+++ DATA LISTING +++

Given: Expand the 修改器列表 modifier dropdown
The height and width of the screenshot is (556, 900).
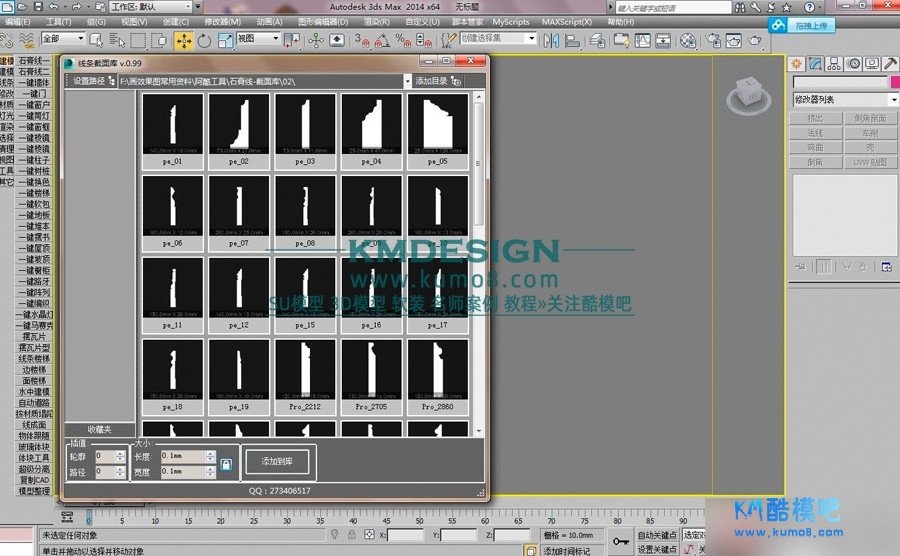Looking at the screenshot, I should pyautogui.click(x=893, y=100).
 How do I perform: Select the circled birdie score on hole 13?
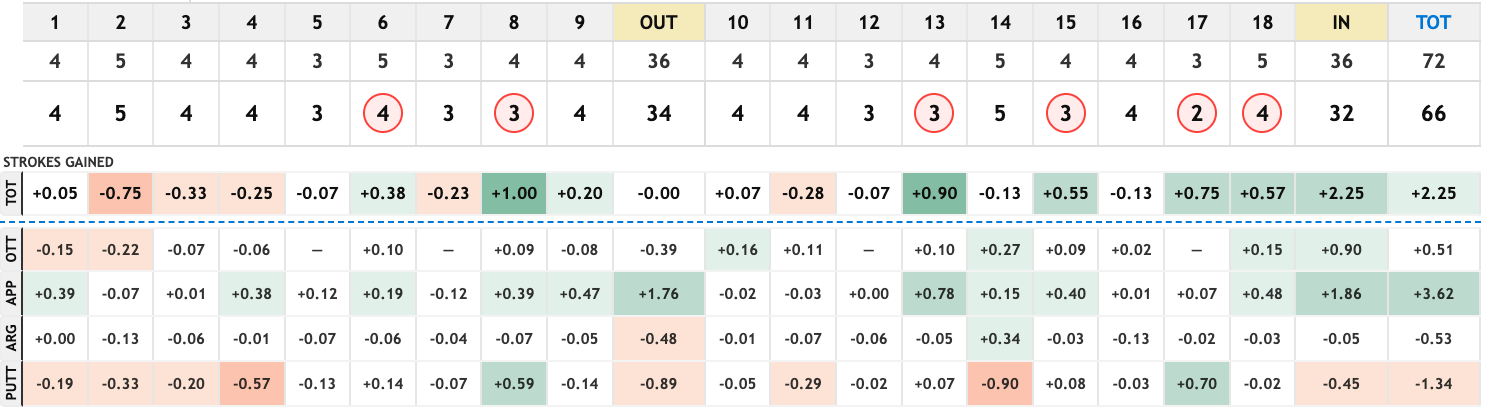pyautogui.click(x=934, y=114)
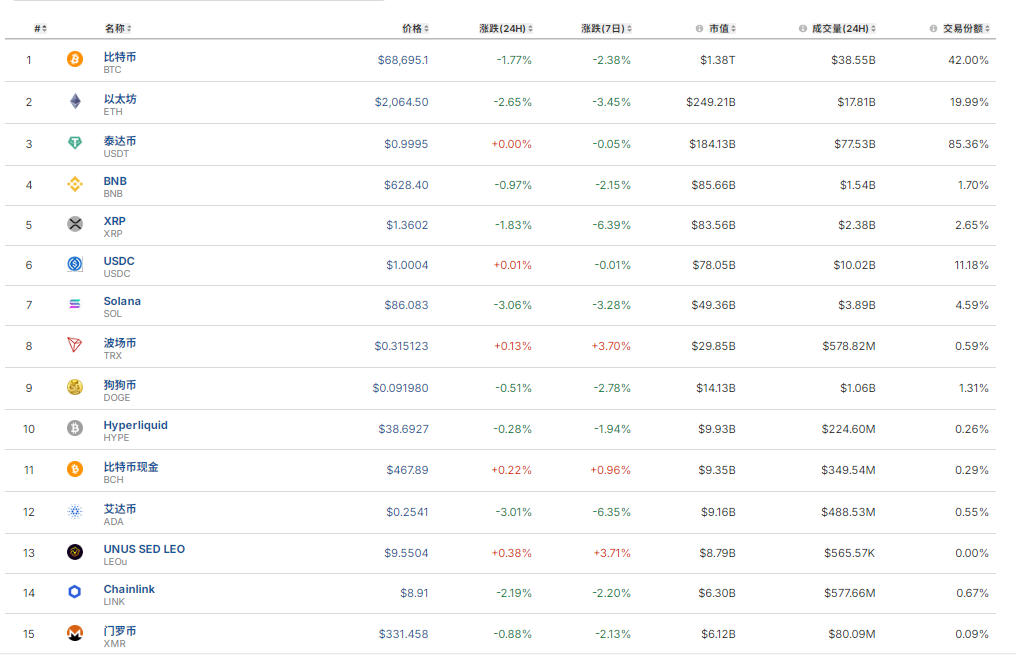The width and height of the screenshot is (1016, 655).
Task: Open the 比特币现金 BCH link
Action: click(131, 467)
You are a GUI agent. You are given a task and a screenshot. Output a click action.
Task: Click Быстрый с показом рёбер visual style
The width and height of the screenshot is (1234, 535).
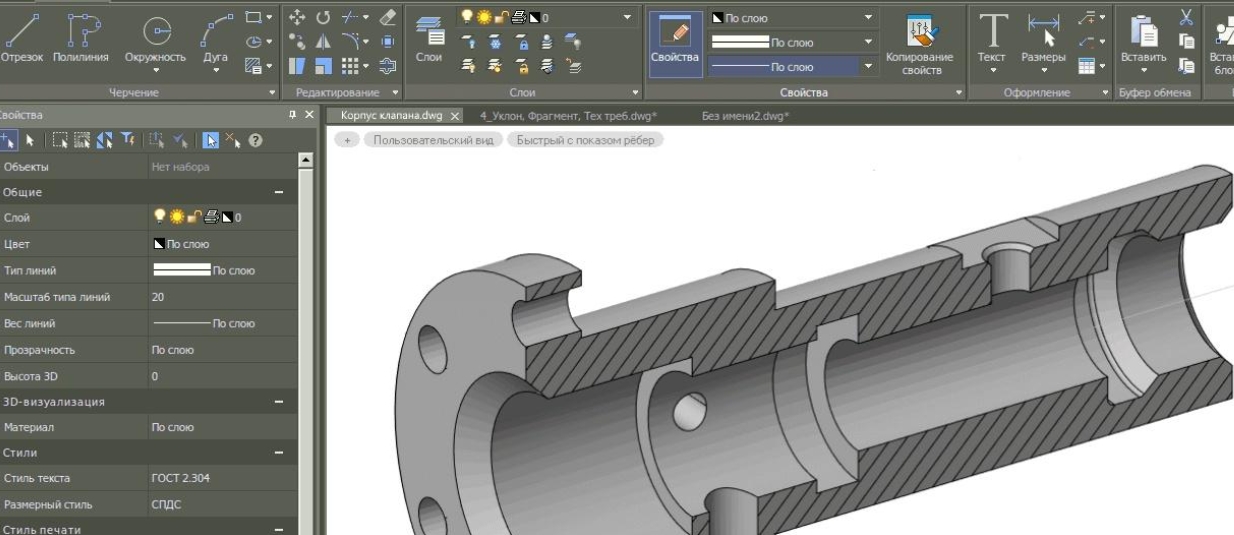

+++

Leaving the pictures out, print every line of the listing exactly.

Given: Expand the 修改器列表 modifier dropdown
The height and width of the screenshot is (556, 900).
Looking at the screenshot, I should pyautogui.click(x=893, y=100).
 How do I perform: Select the circled birdie score on hole 13?
pyautogui.click(x=934, y=114)
The width and height of the screenshot is (1016, 655).
Task: Open the 比特币现金 BCH link
Action: click(131, 467)
You are a GUI agent. You are given a task and a screenshot. Output a click action.
Task: Click Быстрый с показом рёбер visual style
The width and height of the screenshot is (1234, 535).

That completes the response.